Hi, Sarah. So far, Walmart is topping the list as the most searched for retailer for Black Friday
deals, according to Captify, an online research firm that's tracking that today. Target and Kohl's
round out the top three. Amazon notably has fallen to fourth place after dominating those Black
Friday searches last year.
Those early results for Walmart and Target bode well for those big box retailers, especially
because that doesn't include traffic to stores today and into the weekend.
Some categories are jumping out, too.
Beauty and tech are the top two, and activities and experiences are number three, which could
indicate people are looking for nontraditional gifts like taking a vacation or going to a concert.
So we'll have to wait and see which retailers ultimately win or lose this holiday season.
And the stakes are high.
Online shoppers are expected to spend $9 billion today.

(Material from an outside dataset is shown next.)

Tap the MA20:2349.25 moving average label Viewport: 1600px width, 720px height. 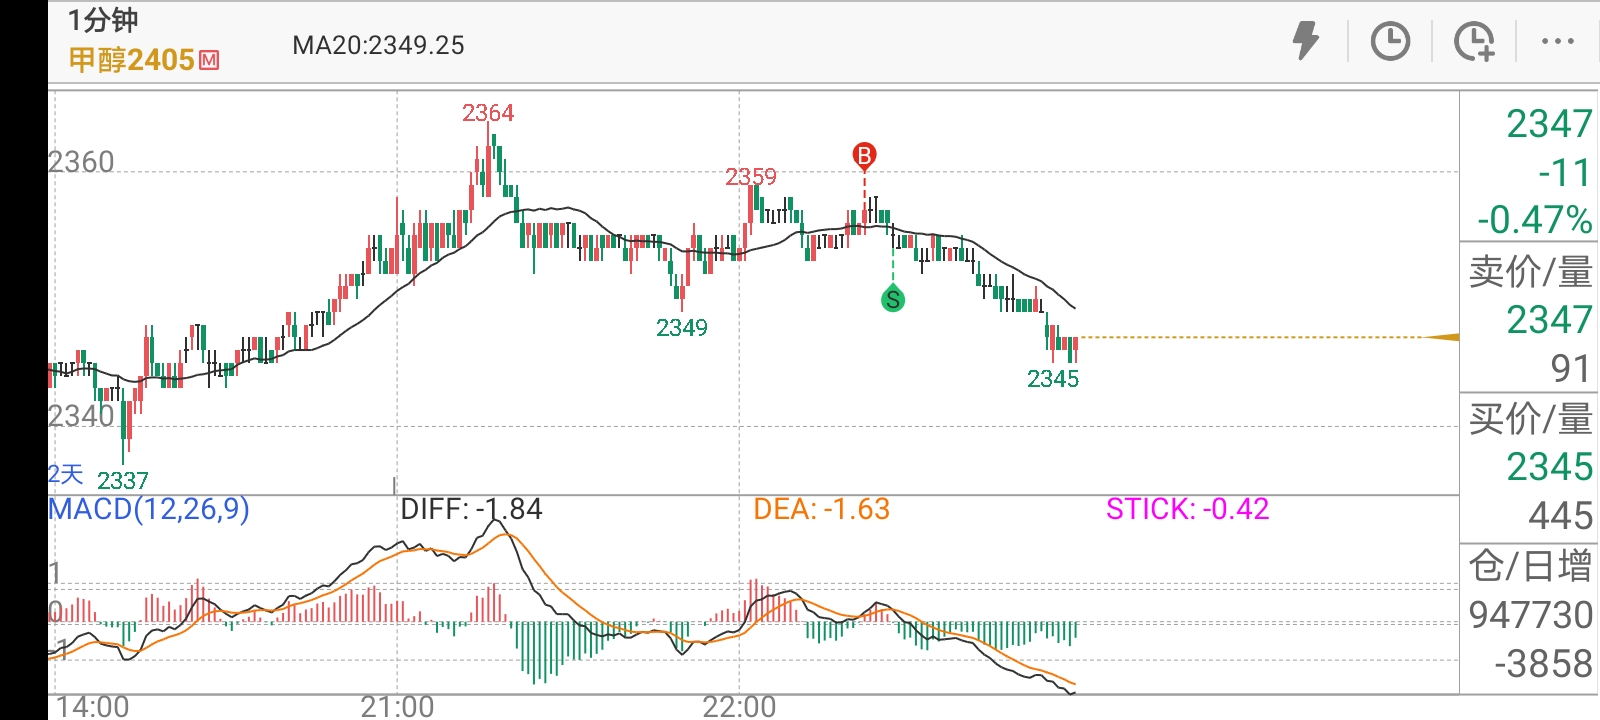tap(378, 45)
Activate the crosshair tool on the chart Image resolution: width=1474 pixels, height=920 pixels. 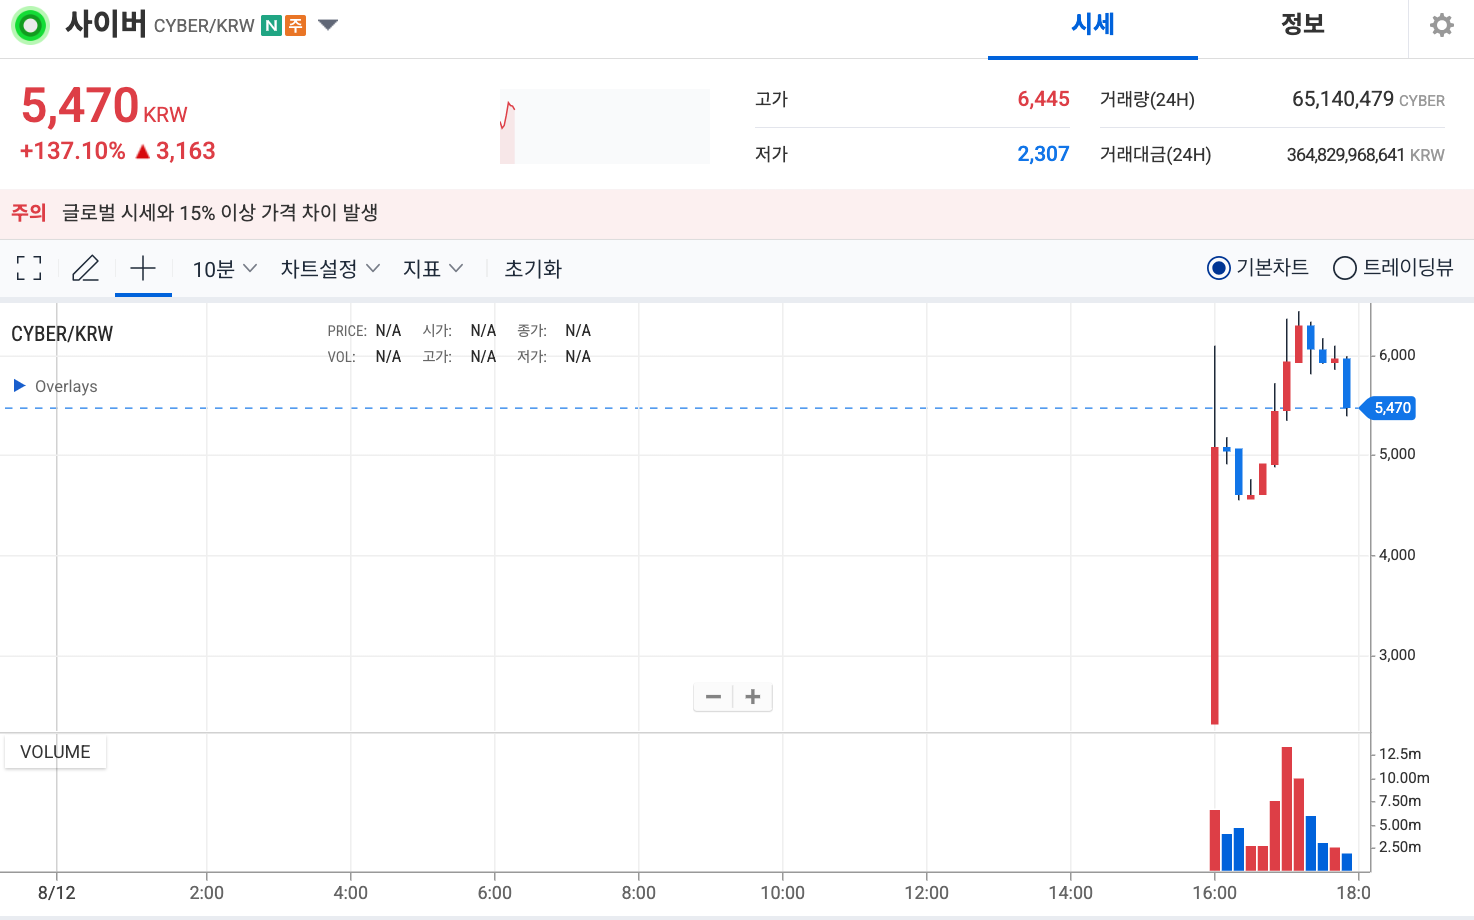pos(143,268)
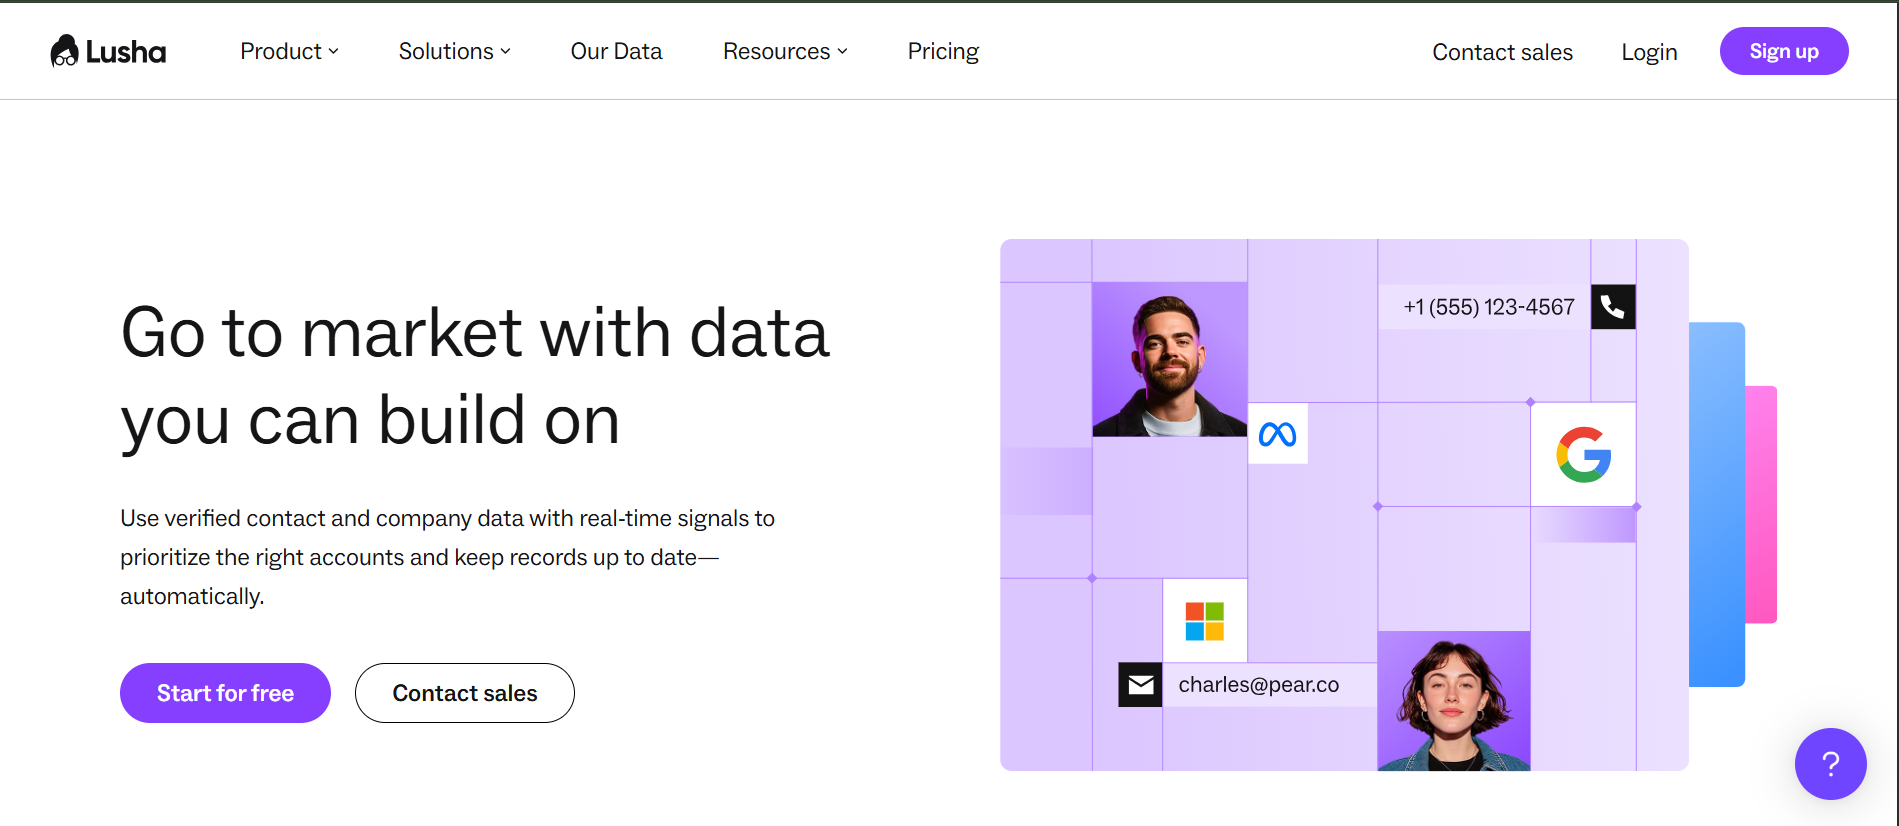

To put that into context, a typical online spending day is $2 to $3 billion.
And even more spending is expected tomorrow and Cyber Monday.
Sarah?
Melissa, I wanted to ask you as well about
Amazon in particular. The stock is a little bit lower and there is word of warehouse strikes.
Is this real? Is it materializing? And how big of an impact could it have?
So far, it's hard to tell how many people are participating in that event, but it's worth noting
that Amazon strikes have happened before on key days like Black Friday, and they did not have a
material impact. It's also safe to say that Amazon could potentially make up for those sales if there was
any losses in the coming weeks. Got it. Melissa Repko. Melissa, thank you very much. We'll check
back in with you. Let's bring in our retail panel now and what to do with these consumer discretionary
stocks. Joining us, Simeon Siegel from BMO Capital Markets and Ed Yeruma from Piper Sandler, who is at a mall right now.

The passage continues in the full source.